Writing New Secure Sockets Applications
In general, to write new secure applications, you must:
1. Obtain certificates and keys for your application. See “Obtaining Certificates.”
2. Initialize the Winsock library, if you are using Windows, by calling the RWWinSockInfo constructor (see the ../sourceproref:index.htmlSourcePro C++ API Reference Guide).
3. Initialize the Secure Sockets package and seed the random number generator (if necessary). See “Initializing the Secure Sockets Package.”
4. Create an instance of class RWSecureSocketContext. See “Creating the Secure Socket Context.” Initialize the context using the setIdentity() function for a server, or the prepareToAuthenticate() function for a client.
To use both client and server authentication, call both functions. See “Initializing the Context to Perform Both Client and Server Authentication.”
5. Construct a certificate, if you are writing a server application. See “Constructing a Certificate” and “Checking the Validity of a Certificate.”
6. Create an RWInetAddr to bind or connect to.
7. Construct an RWSecureSocket, RWSecureSocketPortal, or RWSecureSocketListener using the context and address created in step 6. See “Using RWSecureSocket, RWSecureSocketPortal, and RWSecureSocketListener.”

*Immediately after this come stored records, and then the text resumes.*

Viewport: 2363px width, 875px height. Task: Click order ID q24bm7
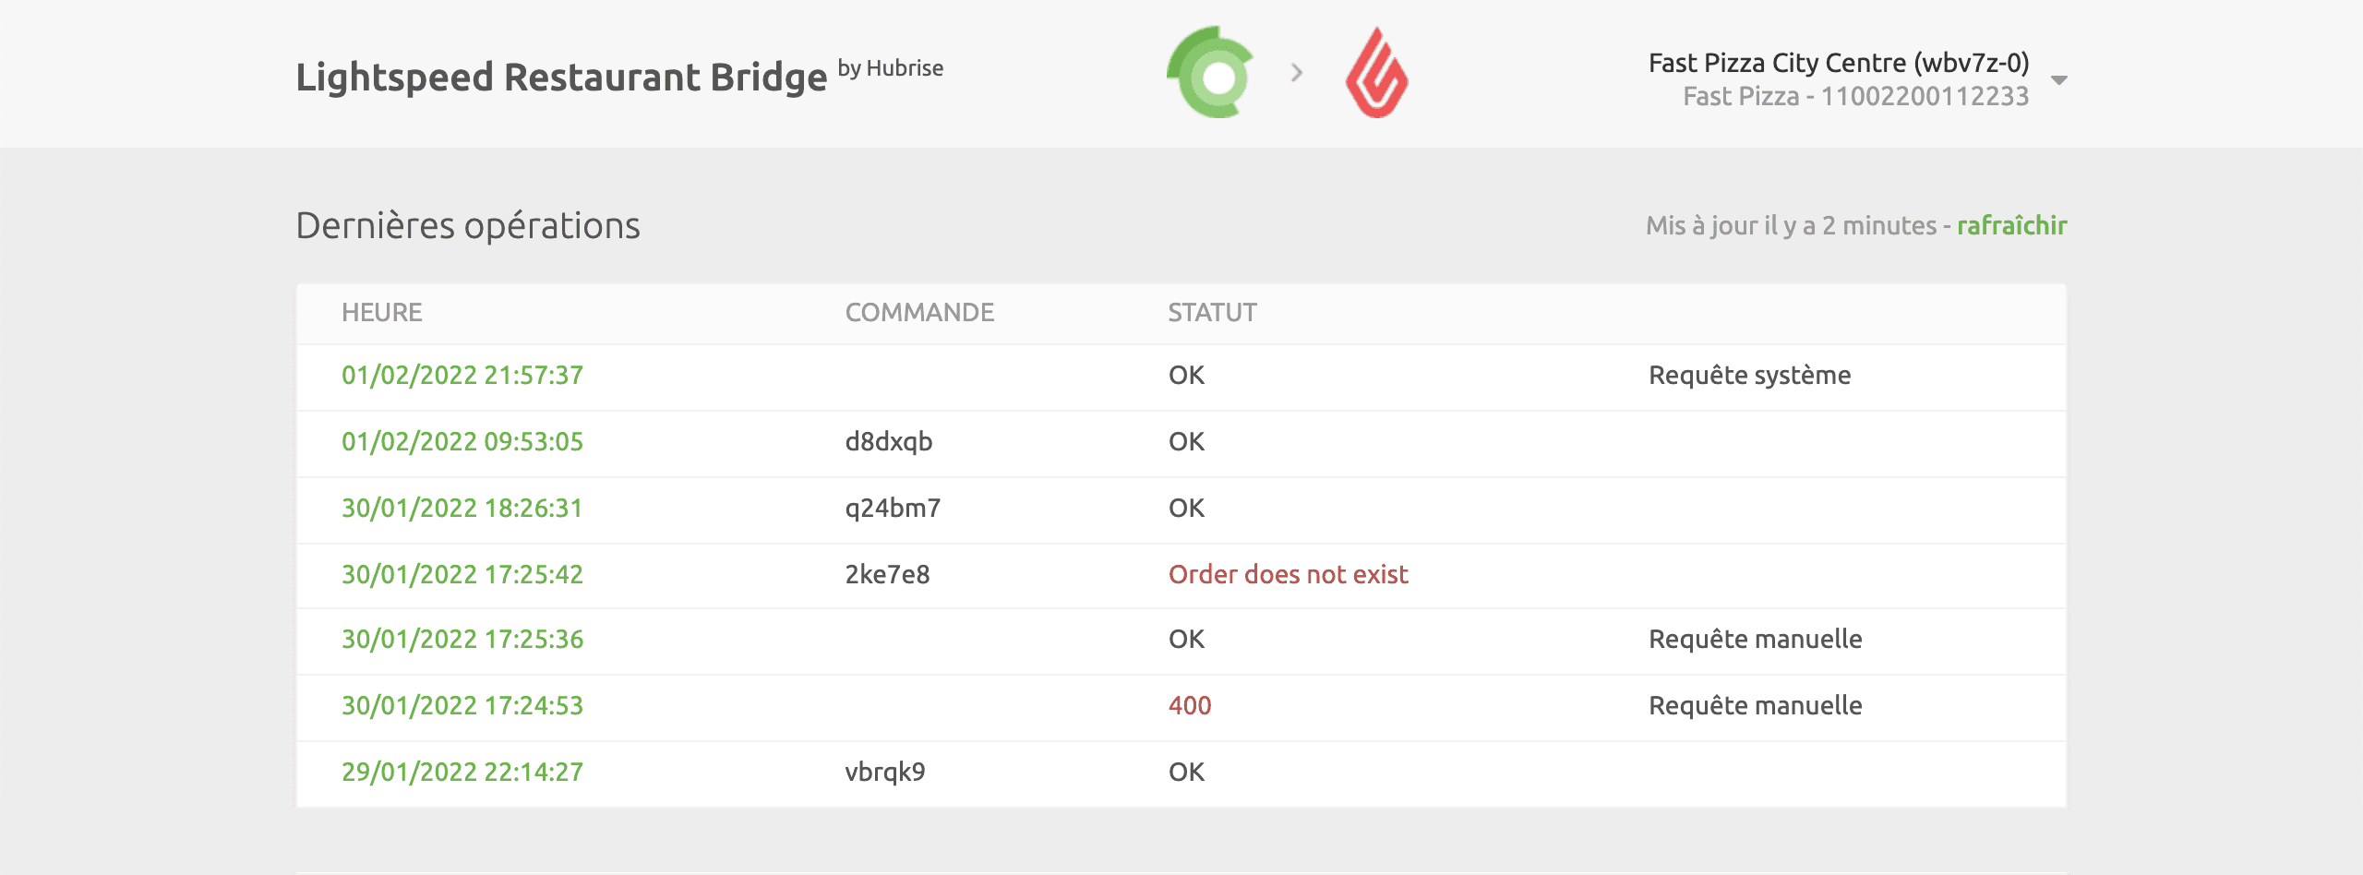[893, 509]

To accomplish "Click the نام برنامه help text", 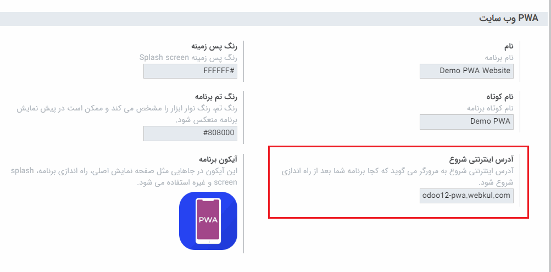I will [499, 58].
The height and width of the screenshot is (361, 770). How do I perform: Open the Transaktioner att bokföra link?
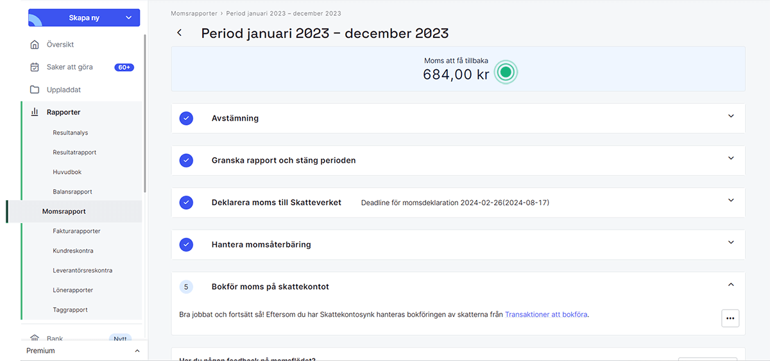coord(546,315)
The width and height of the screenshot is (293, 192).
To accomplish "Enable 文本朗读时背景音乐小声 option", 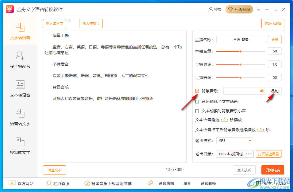I will point(197,111).
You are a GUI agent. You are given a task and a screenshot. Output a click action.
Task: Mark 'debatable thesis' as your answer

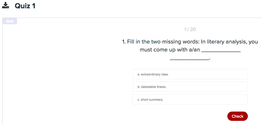point(190,87)
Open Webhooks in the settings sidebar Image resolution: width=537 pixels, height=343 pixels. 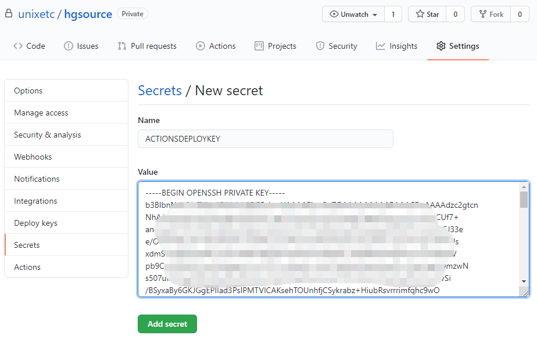(35, 157)
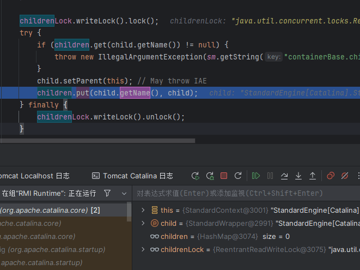Stop the debug session with red square
The width and height of the screenshot is (360, 270).
[x=224, y=176]
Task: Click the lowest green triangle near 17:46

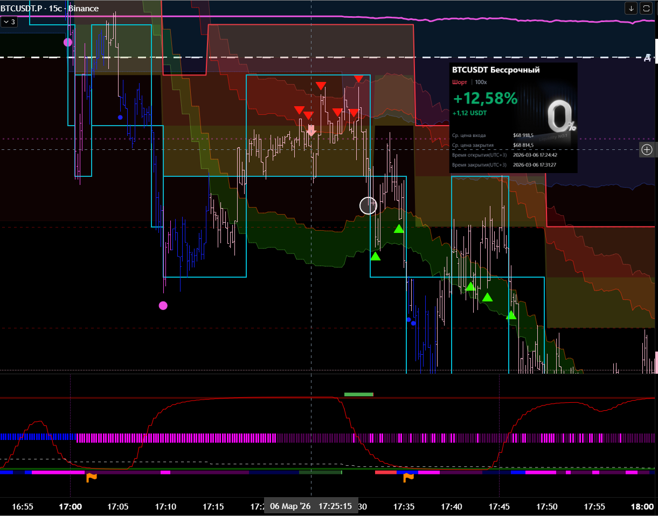Action: pos(511,315)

8. Write an application that sends and receives secure messages.
Porting Existing Networking Package Applications to the Secure Sockets Package
NOTE >> SSL/TLS is defined to work only over TCP/IP sockets. UDP sockets cannot be used with SSL/TLS.
To port existing Networking package applications to the Secure Sockets package, follow these steps:
1. Obtain certificates and keys for your application. See “Obtaining Certificates.”
2. Initialize the Secure Sockets package and seed the random number generator (if necessary). See “Initializing the Secure Sockets Package.”
3. Create an RWSecureSocketContext. See “Creating the Secure Socket Context.” Initialize the context using the setIdentity() function for a server, or the prepareToAuthenticate() function for a client.
To use both client and server authentication, call both functions. See “Initializing the Context to Perform Both Client and Server Authentication.”
4. Construct a certificate, if you are writing a server application. See “Constructing a Certificate” and “Checking the Validity of a Certificate.”
5. Modify class names:
RWSocket to RWSecureSocket
RWSocketPortal to RWSecureSocketPortal
RWSocketListener to RWSecureSocketListener
NOTE >> Some RWSocket methods are not supported by RWSecureSocket.
6. Associate the RWSecureSocketContext with a socket, a portal, or a listener. Use either the constructor, the connect() method, the bind() method, the accept() method, or the setContext() method.